# [What you will do]
Below are the records; extract from them the line containing "Viewport: 600px width, 375px" to the line containing "Select the Move", both lines included, exactly and with no pictures.

# [Provided data]
◆ ◆ ◆ ◆ ◆ ◆ ◆

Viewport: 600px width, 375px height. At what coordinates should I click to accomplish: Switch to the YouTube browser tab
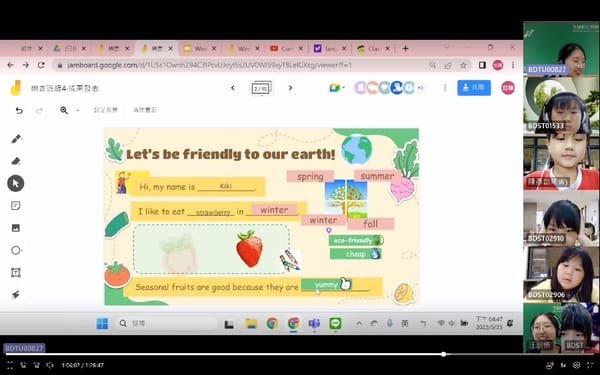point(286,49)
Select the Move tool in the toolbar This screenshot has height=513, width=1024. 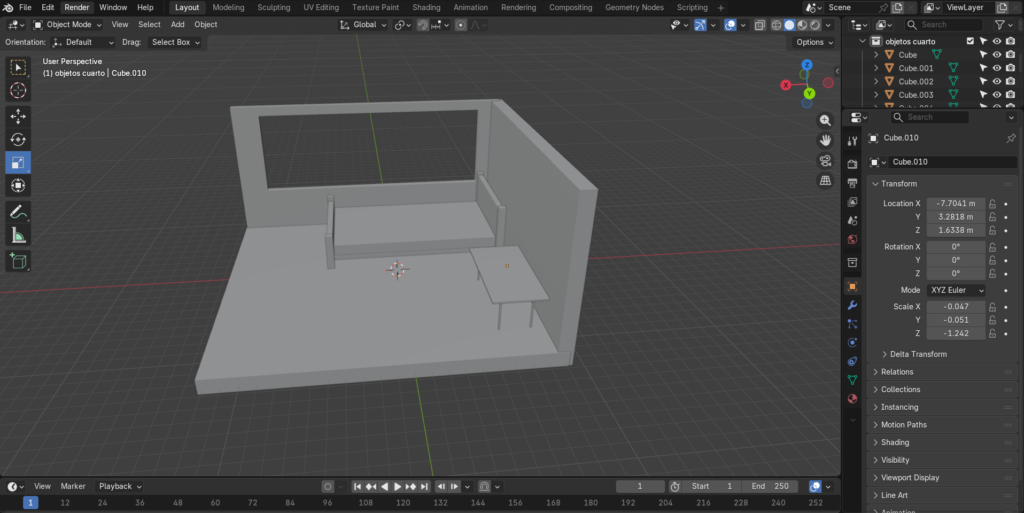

◆ ◆ ◆ ◆ ◆ ◆ ◆

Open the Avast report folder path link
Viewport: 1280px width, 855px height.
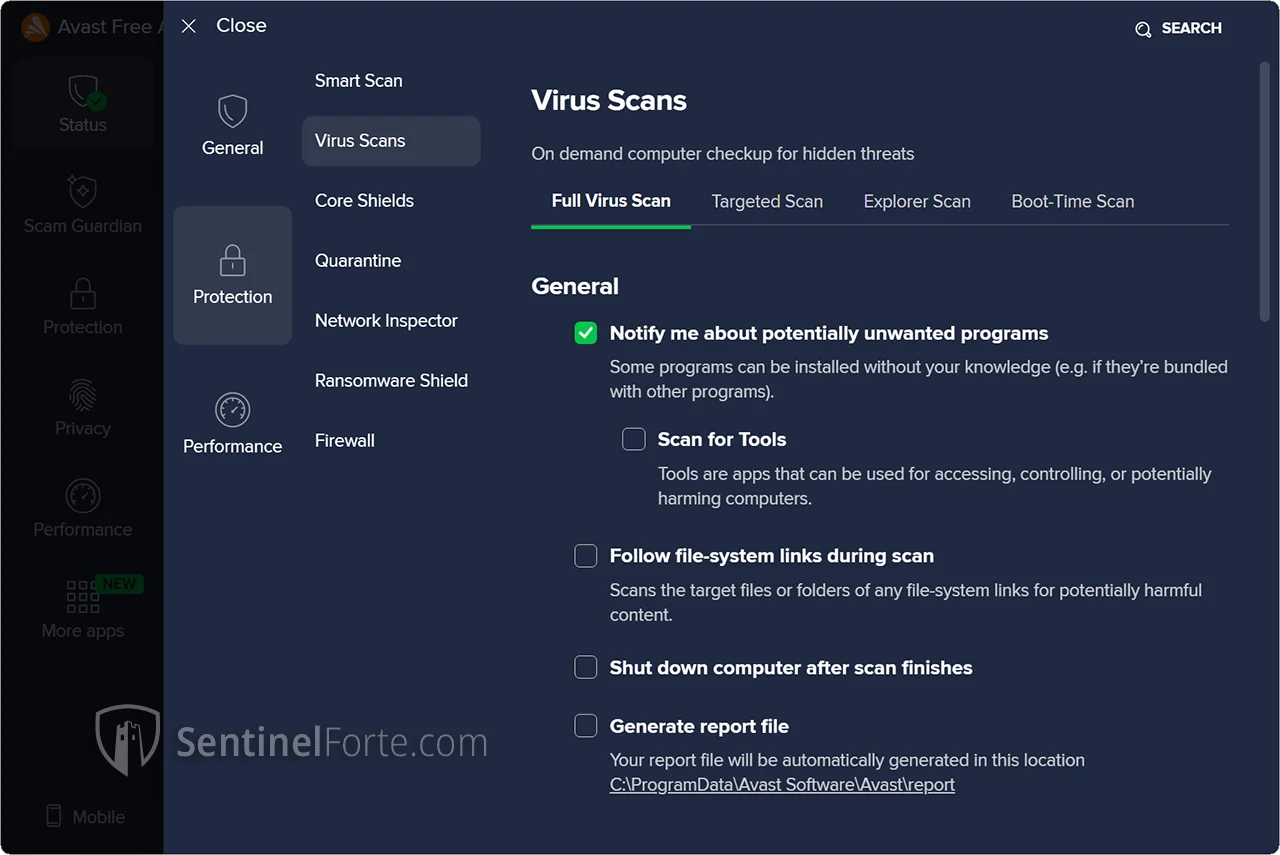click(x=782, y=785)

◆ ◆ ◆ ◆ ◆ ◆ ◆

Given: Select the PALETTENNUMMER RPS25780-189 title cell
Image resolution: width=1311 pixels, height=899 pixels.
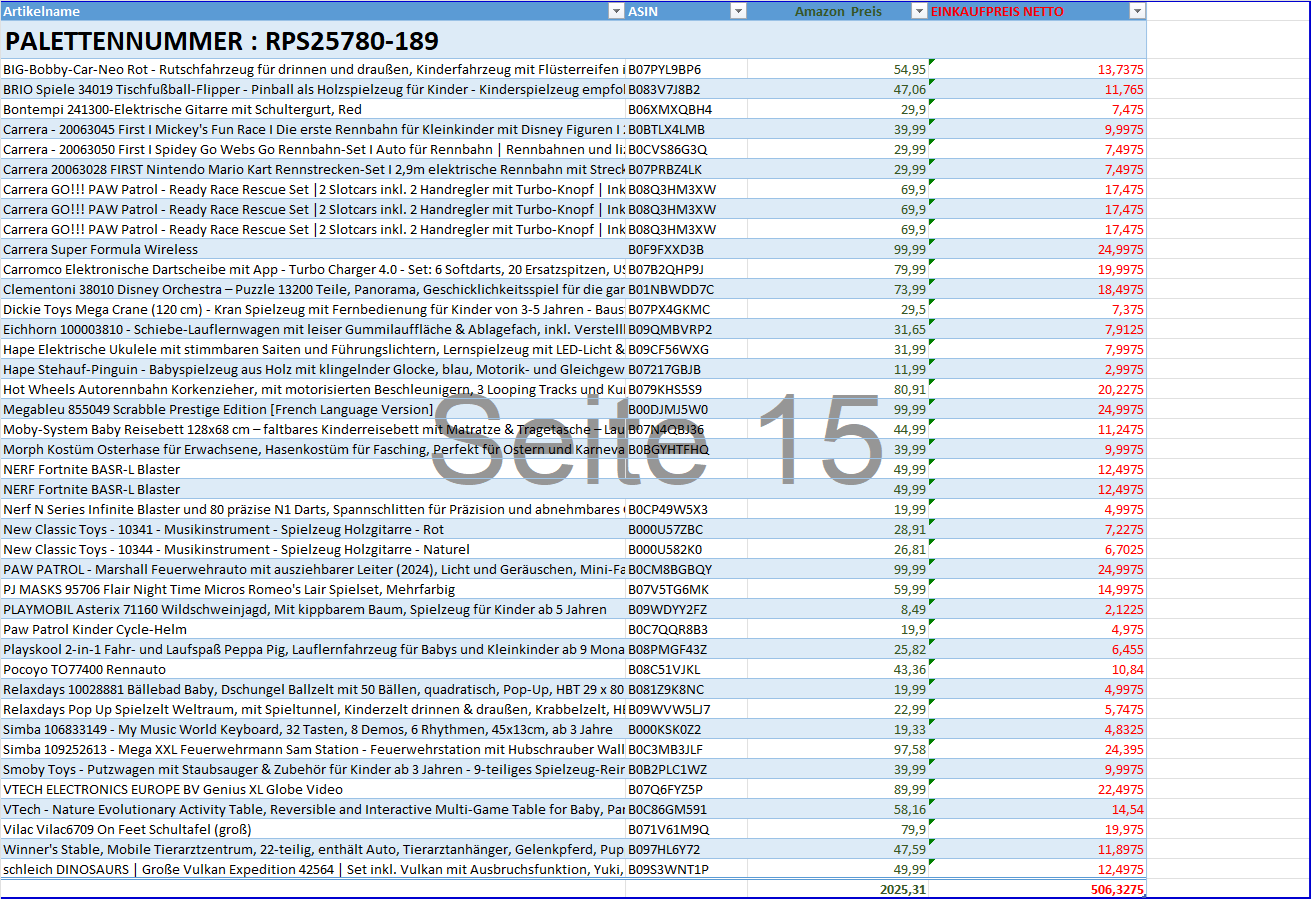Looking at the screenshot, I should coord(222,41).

◆ ◆ ◆ ◆ ◆ ◆ ◆

# [Output for this task]
Viewport: 600px width, 375px height. At what coordinates should I click to accomplish: Switch to the YouTube browser tab
point(286,49)
Select the Move tool in the toolbar This screenshot has height=513, width=1024. 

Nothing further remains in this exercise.